O homem das cavernas,
ao pintar os animais, não queria necessariamente promover uma expressão
artística, mas desejava através do desenho simbolizar certa magia em busca de
proteção e sorte ou como instrução de como deveria agir para conseguir bom
êxito em suas caçadas e ações para garantir a vida. Estas manifestações
pretendiam registrar a tentativa de dominar o inexplicável, para colocá-lo a
seu próprio serviço. Por sua vez, os gestos de adoração presentes nos ritos,
festas e celebrações, próprios das religiões, se apresentam como formas de
expressão do reconhecimento do Transcendente e do Absoluto. Assim, a descoberta
do Transcendente garante a continuidade da vida e o medo da morte pode ser
solucionado pelos ritos, magia e mitos. (OLIVEIRA et al., 2007, p. 43).
A raiz do religioso
encontra-se na percepção da finitude humana e na busca de respostas que
transcendem os limites objetivos do cotidiano. A necessidade de sobreviver e de
construir significados fez com que os humanos se constituíssem em relação e
interação com a natureza, com determinados grupos sociais e com as forças
invisíveis, ocultas e misteriosas – a(s) divindade(s). Dessas relações
resultaram conhecimentos que subsidiaram condições materiais de produção da
vida e de sentido à existência.
As religiões,
portanto, fazem parte da cultura humana, presentes na maioria dos povos, em
diferentes contextos históricos. Nas sociedades antigas, de tradição oral, que
não dispunham de conhecimentos e tecnologias mais sofisticadas, as religiões
significavam uma força muito poderosa na organização da vida social: os
elementos naturais eram divinizados, a exemplo do vento, água, terra, fogo,
animais e dos astros, e as divindades eram simbolizadas por totens e fetiches.
No universo cultural,
é inegável o papel das crenças, movimentos e tradições religiosas, ora
influenciando, ora sendo influenciados pelas culturas.
Falar de cultura,
tradição e religiões significa abordar elementos que se conectam, coimplicam,
pois estão em profunda relação. Esta articulação provém, inclusive, no sentido
etimológico de cultura e culto. Ambos têm origem na mesma raiz latina cultus,
que significa adoração ao divino/sagrado. Por sua vez, religião, do verbo
latino religare, representa a aproximação de pessoas que alimentam crenças
comuns, constituindo-se no mais antigo sistema simbólico de coesão social.
As tradições e
movimentos religiosos assumiram, ao longo dos tempos, a tarefa de significar a
totalidade do mundo e do humano por meio das atribuições de valores de sagrado
e profano, puro e impuro, ético e não ético, projetando uma ordem cósmica ao
universo dos deuses, seres e humanos.
O conhecimento
religioso, resultado do processo cultural da humanidade, produzido por
diferentes crenças, filosofias, tradições e/ou movimentos religiosos, entre
outros, se constitui em um dos referenciais utilizados pelos sujeitos para
(re)construir caminhos, significados, sentidos e respostas a diferentes
situações e desafios da vida cotidiana, configurando identidades pessoais e
sociais.
As religiosidades,
crenças, tradições e movimentos religiosos contribuem e, por vezes, determinam
modos de como o ser humano se define e se posiciona no mundo, orientando o
relacionamento com seus semelhantes, com o mundo natural e com a(s)

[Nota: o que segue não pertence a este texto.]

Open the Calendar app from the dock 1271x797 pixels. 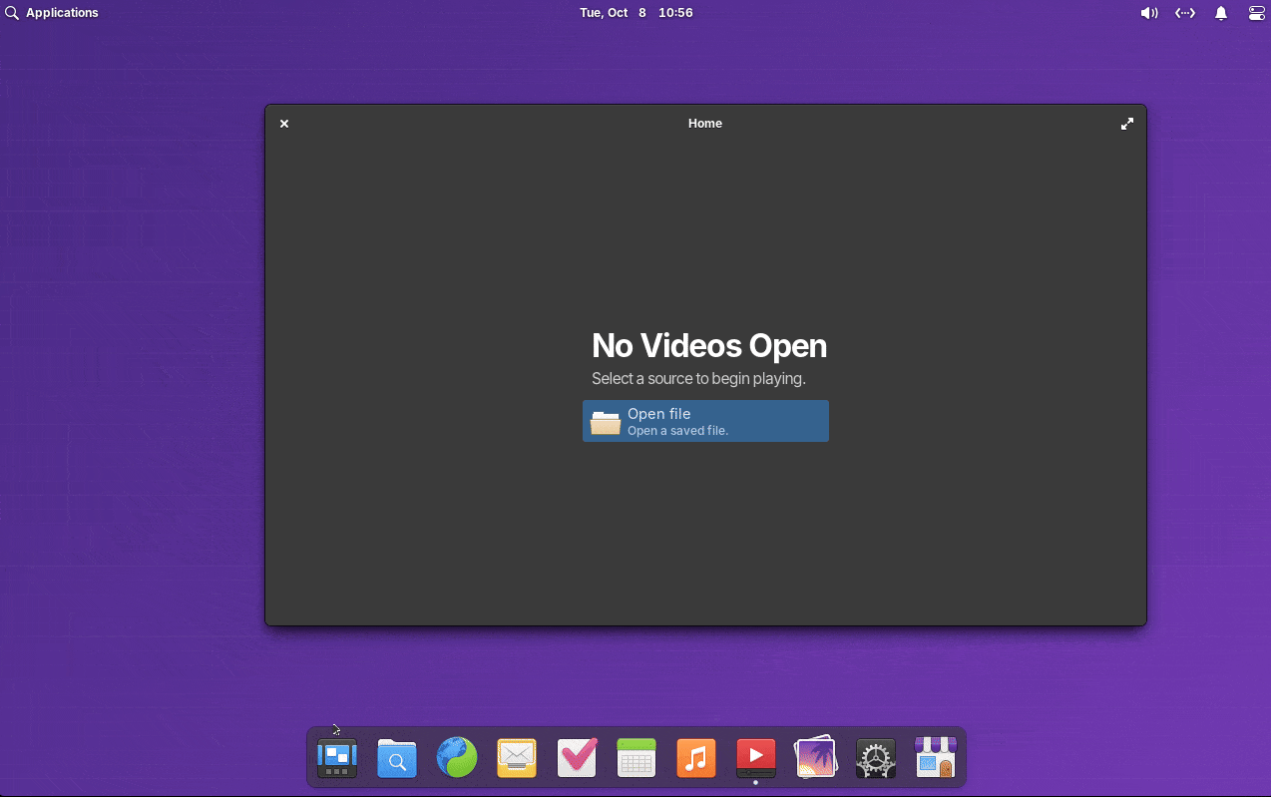click(636, 757)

divindade(s), possibilitando diferentes vivências religiosas e interpretações
de vida (FONAPER, 1997). Podem endossar, subverter os sentidos e alienar as
pessoas. Exemplo disso são algumas leituras de caráter religioso decorrentes de
hermenêuticas que, utilizadas a favor dos interesses de alguns humanos,
transitam e transcriam sentidos e significados, movendo mundos por meio dos
interesses pessoais – pronúncias que destroem, mutilam, matam e sentenciam
mundos e vidas (RISKE-KOCH, 2007), fato que desafia e mobiliza uma série de
atitudes e atividades de ordem pessoal e coletiva em relação ao diferente e às
diferenças.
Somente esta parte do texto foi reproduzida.